▶ TASKS FOR THIS EXERCISE
1. According to the text on structured settlements, in which decades did insurers begin proposing that claims be settled through periodic annuity payments?
2. Pick up the text on structured settlements where it stops and keep writing it.

+++ PROVIDED TEXT +++

When a victim brings a lawsuit for personal injuries or the death of a family member, the claim is for monetary compensation. If the lawsuit is successful at trial, the jury or judge awards a lump sum as damages and the legal system enters a judgment against the at-fault party for payment of the amount awarded all at one time. For this reason, when personal injury or wrongful death claims are settled out-of-court or before trial, they are traditionally settled for a lump sum payment. In the 1970s and 1980s, insurers began proposing (and claimants began accepting in some cases) that personal injury and wrongful death claims be settled through periodic annuity payments to the victim rather than a lump sum payment. This method of settling a claim, using a specific type of annuity, was termed a ‘structured settlement.’
An understanding of the tax treatment of personal injury and wrongful death settlements is essential to understanding the mechanism of structured settlements. The United States Code Title 26 § 104, “Compensation for injuries or sickness”, provides: “…Except in the case of amounts attributable to (and not in excess of) deductions allowed under section 213 (relating to medical, etc., expenses) for any prior taxable year, gross income does not include…(2) the amount of any damages (other than punitive damages) received (whether by suit or agreement and whether as lump sums or as periodic payments) on account of personal physical injuries or physical sickness…” (US Code, Cornell University Law School; http://www.law.cornell.edu/uscode/html/uscode26/usc_sec_26_00000104—-000-.html)
There are exceptions to this rule as when the award is itemized and the itemization includes an amount for lost wages or when pre-or post- judgment interest is added to an award. However, interest, dividends or gains that are earned from investing a personal injury or wrongful death settlement are taxable income. Thus, if a lump sum settlement is invested to provide living or care expenses for someone who has been injured or the family of a deceased victim, the amount that the settlement earns will be taxed as income. A special form of settlement was devised and blessed by the IRS to meet this concern. This special form came to be referred to as a ‘structured settlement’.
In this form, the liability insurer buys a structured settlement annuity from another insurer to provide periodic payments to the injured victim or family of the deceased. The annuity’s payments are not taxable because they are periodic payments under § 104. However, because there is the purchase of an annuity, the injured victim or family of the deceased gets some of the benefit of the investment gain on the amount paid by the liability insurer without having to pay income tax on this benefit. There are specific requirements for this type of annuity to be non-taxable under§ 104, such as that the ‘owner’ of the annuity cannot be the victim and that the annuity cannot be transferrable or contain a right to change the amount or frequency of payments.

+++ EXTRACTED MATERIAL +++

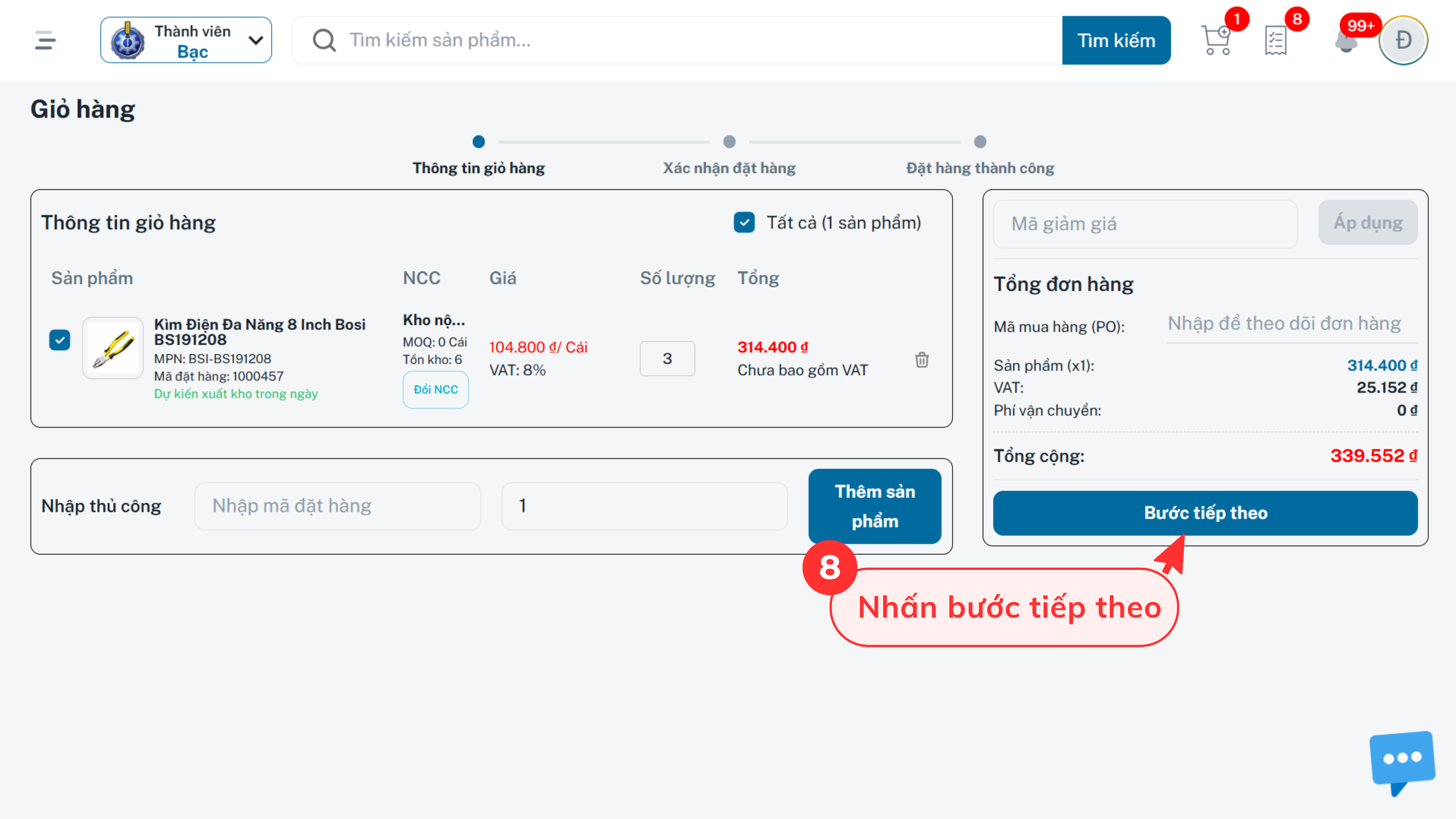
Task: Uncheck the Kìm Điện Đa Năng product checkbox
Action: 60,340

+++
+++ EXTRACTED MATERIAL +++

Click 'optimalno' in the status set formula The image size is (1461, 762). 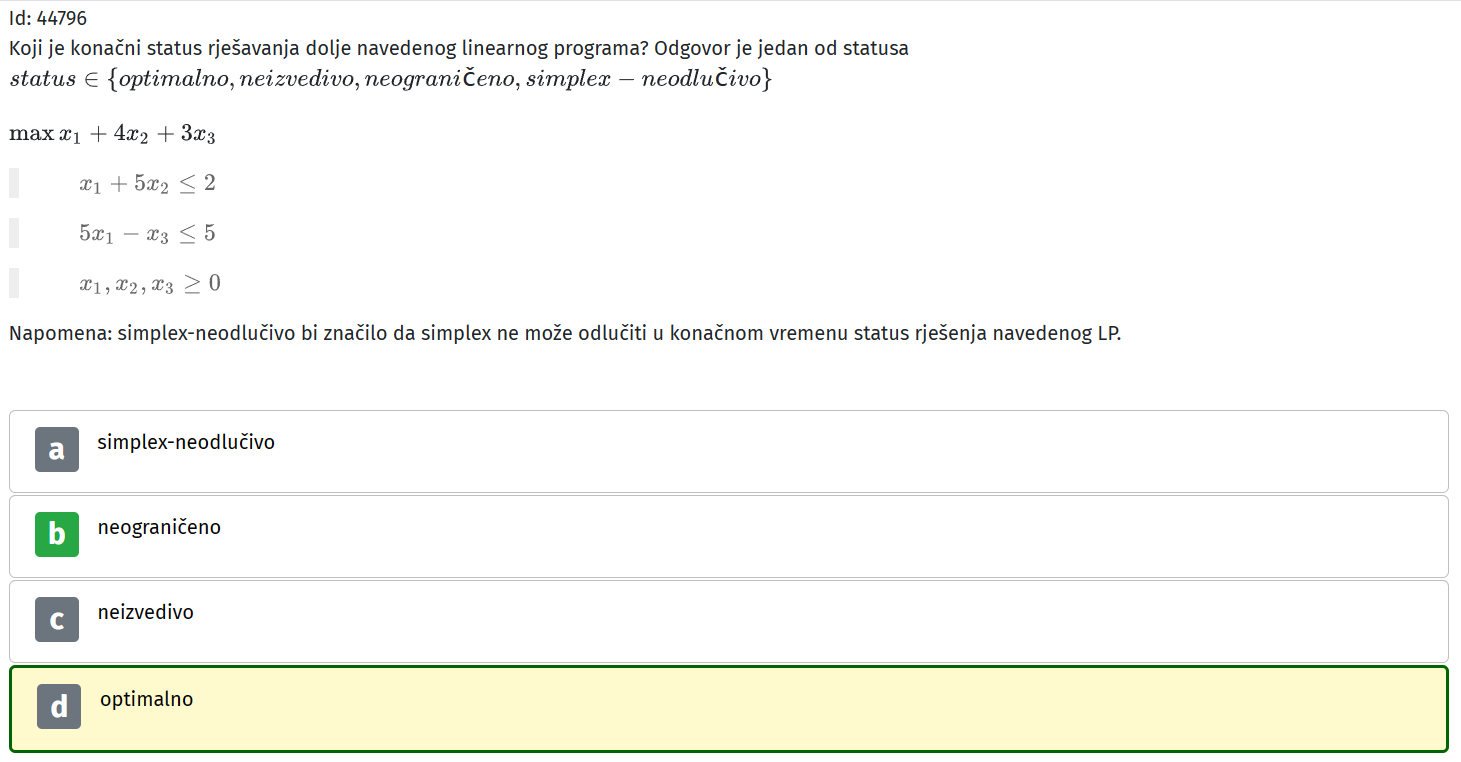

+++
+++ EXTRACTED MATERIAL +++

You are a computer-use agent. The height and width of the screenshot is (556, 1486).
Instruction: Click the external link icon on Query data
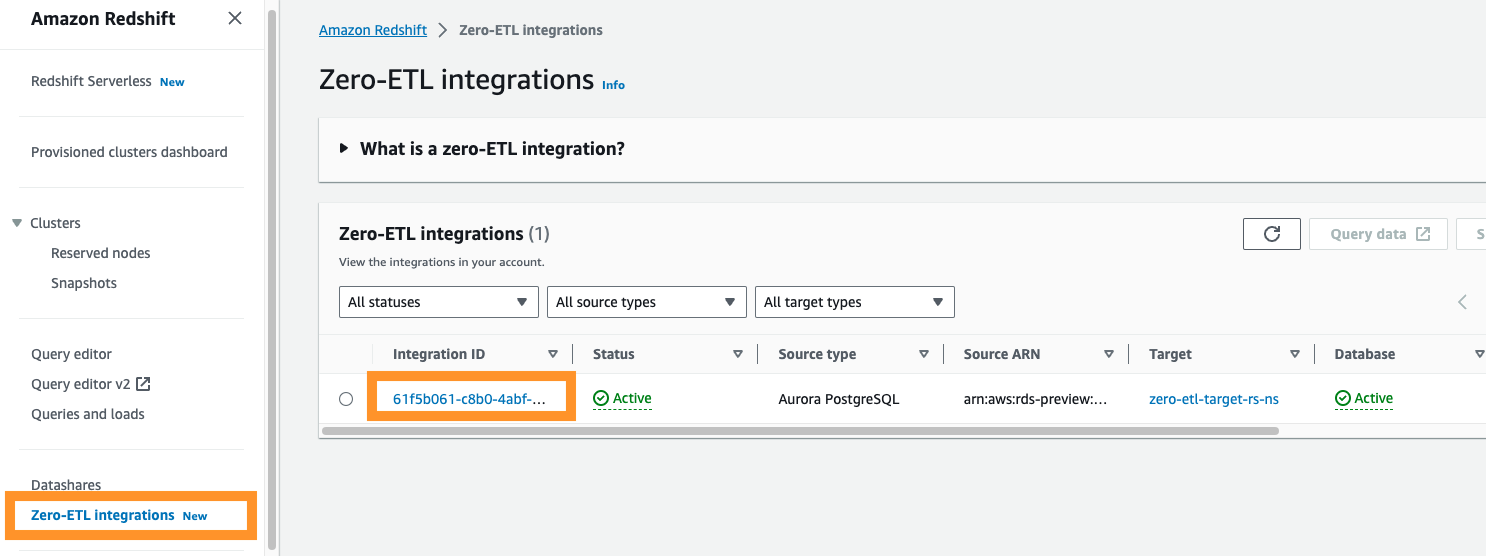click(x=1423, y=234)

+++

▶ EXPECTED RESPONSES
1. The 1970s and 1980s.

2.
It is now commonplace for an insurer to propose that all or part of a personal injury or wrongful death settlement be a ‘structured settlement.’ Such a proposal should also contain a lump sum cash alternative for settlement. The decision about whether to accept a ‘structured settlement’ should be entirely the victim’s or family’s, not the insurer’s.
A number of factors should be considered in making this decision. Structured settlements lack the flexibility of a lump sum settlement. If future financial needs change, it is difficult if not impossible to change the amount or frequency of payments of a structured settlement. Certain firms advertise that they will pay cash for structured settlements. These firms ‘buy’ the annuity payments at a huge discount which results in a huge loss for the injured victim and should be avoided. Therefore, if there’s a chance that a lump sum will be needed in the future, a structured settlement should be avoided.
Structured settlements were originally devised when both tax rates and interest rates were considerably higher than now. Therefore, the monetary benefit in not being taxed on the ‘gain’ from the annuity was much greater. At present, that benefit is often not worth the loss of flexibility. That said, there are circumstances when a structured settlement is useful, such as when the victim or family are unable or uncomfortable investing a lump sum settlement or when there is a concern that a lump sum might be subject to inappropriate spending or invaded by family or friends.
One feature of a structured settlement that can be useful is the flexibility (available only at the time of settlement) to customize the amount and payment timing of the benefits. The insurer buying the annuity commits to paying an agreed upon amount in settlement and then the victim or family can use that amount to customize a structure. For example, a settlement for a minor can be structured to provide ‘tuition’ payments during each of the college-age years or the amount of payments can be matched to present expenses with an inflation adjustment feature.
One feature that is common to most structured settlements is a provision about the continuation of payments in the event of the death of the victim or family members receiving the payments. This is called the ‘guaranteed’ period. For example, a structured settlement might provide payments of a certain amount every month for the remainder of the life of an injured victim with a guaranteed payment for 10 years. This means that even if the victim dies before the end of the 10 year period, the annuity will pay for the full 10 years. Payments scheduled to be made after the death go to a designated beneficiary.
The frequency with which liability insurers propose a settlement using a ‘structured settlement’ demands that a personal injury victim or the family in a wrongful death case be represented by a personal injury law firm familiar with this type of settlement. Because changing a ‘structured settlement’ or converting to cash later can be difficult, costly and sometimes impossible, the advice of an experienced personal injury attorney and firm is essential before deciding to accept this type of settlement.